Hang on a second ... did you say exchange the crown board for a QE? I assume the CB was solid with no way for the Q to get through? If they're ignoring the grafts it sounds like they were either damaged when grafting (usually not a problem, certainly not all of them) or they were "not ready" which could be all sorts of things, usually accompanied with a sort of helpless shrug  :Confused:

----------


## Mellifera Crofter

I probably damaged the larvae when grafting, Fatshark!  I went 'ouch' each time I picked picked one up.  They're so fragile.  The queen was definitely in the lower box.  I think my next attempt will be with a Nicot or with the Drone Ranger's plunger tool for selecting one cell at a time.

Kitta

----------


## fatshark

Did you use a paintbrush or one of those horrible Chinese grafting tools Kitta? The choice is very personal but I could never cope with the latter. An 00 or 000 sable paintbrush works a treat. Don't believe any of the nonsense on not turning the larvae over ... all utter rubbish. If the BH system is set up properly and the grafts don't take you can graft again immediately. You can easily tell whether the grafts have been accepted at 4-6 hours by the collar of wax around the cup (assuming plastic) so you can graft in the morning, check in the afternoon and have another go if you think you butchered them. Practice makes perfect  :Wink:

----------


## Jon

Unless your are really clumsy which is unlikely, the key thing is the state of the colony. Some times I graft and they start 2/20, the next day it might be 18/20. As fatshark says, you can check very quickly. I remember once checking an hour after I did the grafts and they had removed all but one or two larvae. No need to wait a couple of days before checking.

----------


## The Drone Ranger

Hi kitta 
chinese grafting tools are a bit stiff usually so I use Mrs DR 's  emery boards to thin them down a bit

----------


## Mellifera Crofter

Thank you, FS, Jon and DR. I did not know one can check the grafts so quickly.  I'll let the colony recover now from all that kerfuffle I caused them and try again Monday or so.

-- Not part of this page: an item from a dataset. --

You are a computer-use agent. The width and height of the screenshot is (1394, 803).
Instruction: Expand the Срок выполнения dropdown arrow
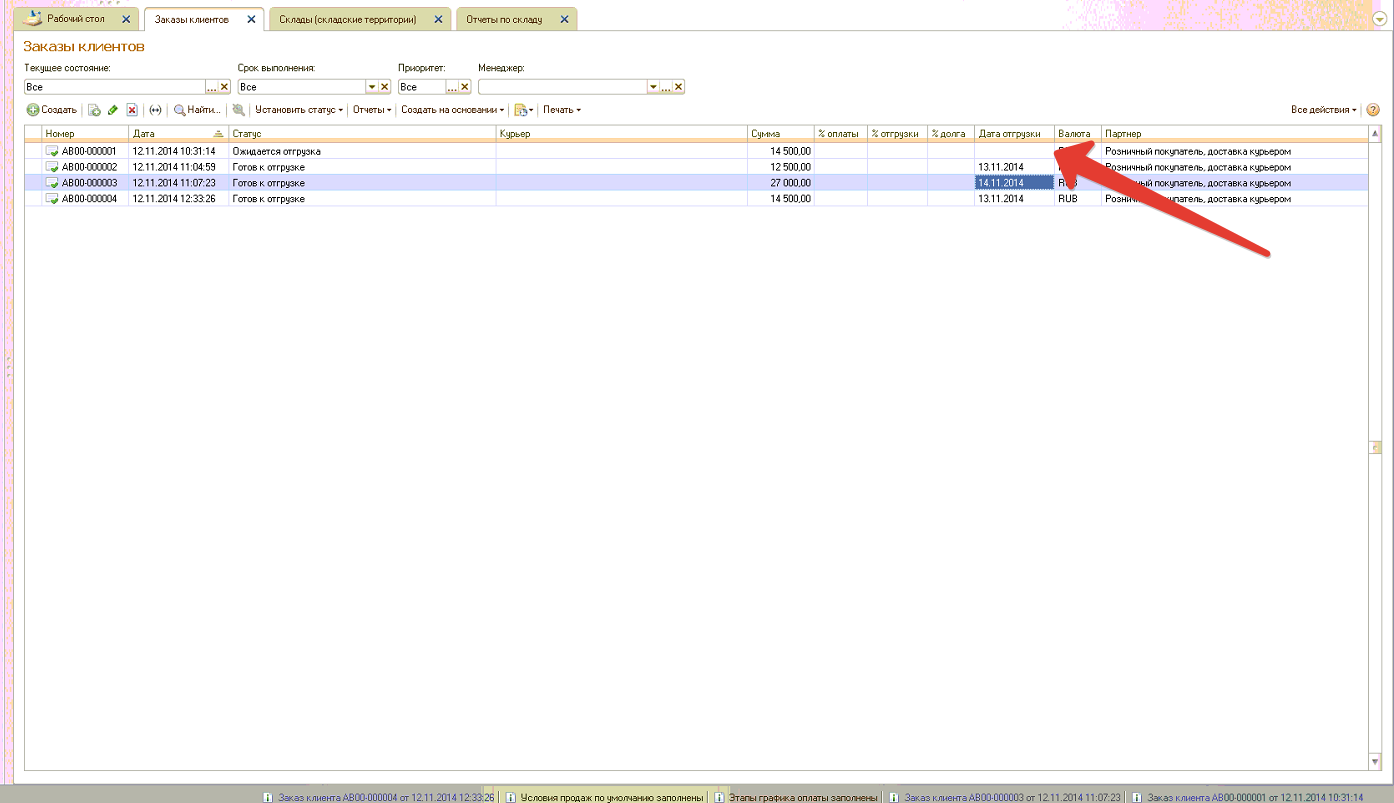(372, 87)
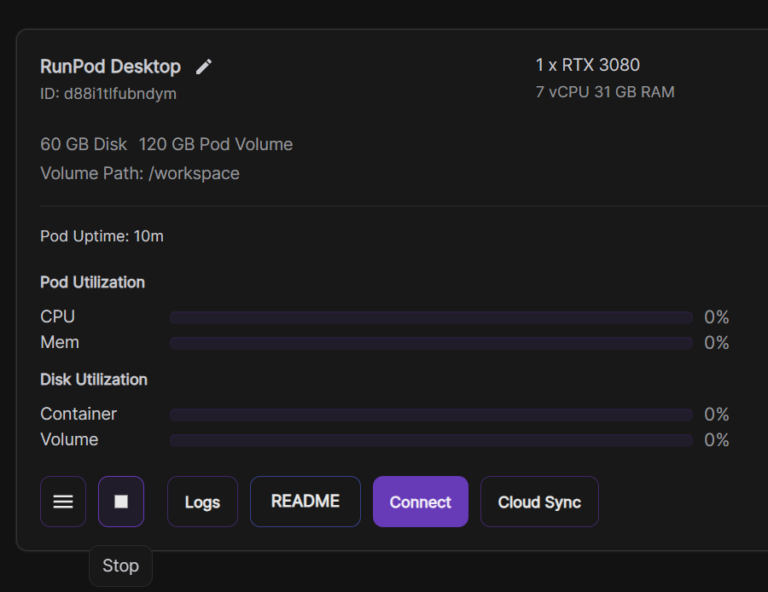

I tried all those tools: a 00 brush, the Chinese tool and a metal one. I mostly used the metal one.  Perhaps I should have trimmed the cell walls more for a better angle.

I'll try again!

Kitta

----------


## Jon

All I ever use is a 000 sable brush.

----------


## mbc

> All I ever use is a 000 sable brush.


 
Me too, and a nice little light helps me get um up.

----------


## Mellifera Crofter

I think mine is 00 - I'll get a 000 brush.  Do the larvae just stick to the brush, or do you manoeuvre the brush underneath the larva?
Kitta

----------


## Jon

make sure to keep the larva near the tip of the brush rather than half way up. It will be much easier to leave in the cup.

----------


## Kate Atchley

> Unless your are really clumsy which is unlikely, the key thing is the state of the colony. Some times I graft and they start 2/20, the next day it might be 18/20. As fatshark says, you can check very quickly. I remember once checking an hour after I did the grafts and they had removed all but one or two larvae. No need to wait a couple of days before checking.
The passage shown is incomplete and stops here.